Security

At StrataPay we are required to adhere to the highest of security standards. The most important of these standards is the Payment Card Industry Data Security Standard (PCI DSS) which is enforced by major credit providers. 


The standard outlines a set of comprehensive requirements around how we manage sensitive credit card data. Due to our significant transaction volume we maintain the topmost level of security with Level 1 PCI DSS Compliance. 


View the StrataPay Compliance Certificate.

What is PCI DSS Compliance?

Payment card industry (PCI) compliance is mandated by credit card companies to help ensure the security of credit card transactions in the payments industry. Payment card industry compliance refers to the technical and operational standards that businesses follow to secure and protect credit card data provided by cardholders and transmitted through card processing transactions. PCI standards for compliance are developed and managed by the PCI Security Standards Council.
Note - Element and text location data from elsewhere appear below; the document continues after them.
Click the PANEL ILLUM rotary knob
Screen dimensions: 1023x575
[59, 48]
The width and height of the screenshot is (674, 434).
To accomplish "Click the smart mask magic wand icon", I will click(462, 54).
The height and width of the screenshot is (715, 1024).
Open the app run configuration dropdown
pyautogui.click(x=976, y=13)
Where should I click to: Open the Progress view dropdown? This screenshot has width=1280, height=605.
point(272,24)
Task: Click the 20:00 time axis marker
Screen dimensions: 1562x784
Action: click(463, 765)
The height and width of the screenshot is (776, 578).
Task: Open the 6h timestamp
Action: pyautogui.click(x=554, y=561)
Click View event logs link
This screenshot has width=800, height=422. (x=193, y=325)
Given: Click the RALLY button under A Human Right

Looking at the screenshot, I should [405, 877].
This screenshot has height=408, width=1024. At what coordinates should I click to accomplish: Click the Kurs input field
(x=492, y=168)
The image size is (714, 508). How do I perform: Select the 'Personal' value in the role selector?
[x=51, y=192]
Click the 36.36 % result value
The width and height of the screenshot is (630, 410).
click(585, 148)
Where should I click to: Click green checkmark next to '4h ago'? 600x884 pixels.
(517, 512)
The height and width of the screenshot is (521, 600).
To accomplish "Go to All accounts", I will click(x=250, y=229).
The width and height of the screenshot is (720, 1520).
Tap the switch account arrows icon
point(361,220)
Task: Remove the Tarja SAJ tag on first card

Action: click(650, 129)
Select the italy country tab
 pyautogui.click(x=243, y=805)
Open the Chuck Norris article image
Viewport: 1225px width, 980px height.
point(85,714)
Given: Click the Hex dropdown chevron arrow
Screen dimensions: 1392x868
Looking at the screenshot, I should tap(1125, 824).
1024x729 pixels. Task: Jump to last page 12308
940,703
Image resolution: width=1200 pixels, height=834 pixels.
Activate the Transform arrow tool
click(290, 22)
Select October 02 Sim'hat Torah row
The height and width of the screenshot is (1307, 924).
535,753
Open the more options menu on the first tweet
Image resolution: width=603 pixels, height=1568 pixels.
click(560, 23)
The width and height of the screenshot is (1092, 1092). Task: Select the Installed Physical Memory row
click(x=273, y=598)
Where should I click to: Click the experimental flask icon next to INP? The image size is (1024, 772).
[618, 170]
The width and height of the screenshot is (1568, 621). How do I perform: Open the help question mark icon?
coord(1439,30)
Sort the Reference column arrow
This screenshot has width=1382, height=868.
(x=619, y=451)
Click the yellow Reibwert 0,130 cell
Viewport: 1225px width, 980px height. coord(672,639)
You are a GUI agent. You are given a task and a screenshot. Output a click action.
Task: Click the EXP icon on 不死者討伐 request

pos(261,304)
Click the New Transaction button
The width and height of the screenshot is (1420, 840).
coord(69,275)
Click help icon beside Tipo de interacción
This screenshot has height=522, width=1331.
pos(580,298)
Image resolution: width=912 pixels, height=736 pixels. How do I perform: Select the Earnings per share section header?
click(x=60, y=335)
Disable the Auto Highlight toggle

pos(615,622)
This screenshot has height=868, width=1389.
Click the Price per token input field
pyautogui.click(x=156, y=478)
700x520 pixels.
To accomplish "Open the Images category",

Being PCI compliant means consistently adhering to a set of guidelines set forth by the PCI Standards Council. PCI compliance is governed by the PCI Standards Council, an organization formed in 2006 for the purpose of managing the security of credit cards. The requirements developed by the Council are known as the Payment Card Industry Data Security Standards (PCI DSS). The guidelines are are also considered security best practices. Its six major requirements include the following:

  • Build and Maintain a Secure Network and Systems
  • Protect Cardholder Data
  • Maintain a Vulnerability Management Program
  • Implement Strong Access Control Measures
  • Regularly Monitor and Test Networks
  • Maintain an Information Security Policy

How does StrataPay ensure our clients security?

StrataPay has the world's highest payment security accreditation - PCI DSS Level 1 and is proud to be 'on the list' of the Visa Global Registry of Service Providers (the Registry), located at (www.visa.com/onthelist) which acknowledges service providers that have shown their commitment to security by meeting the requirements of the PCI Standard and we provide continued support and commitment to safeguarding the payment industry.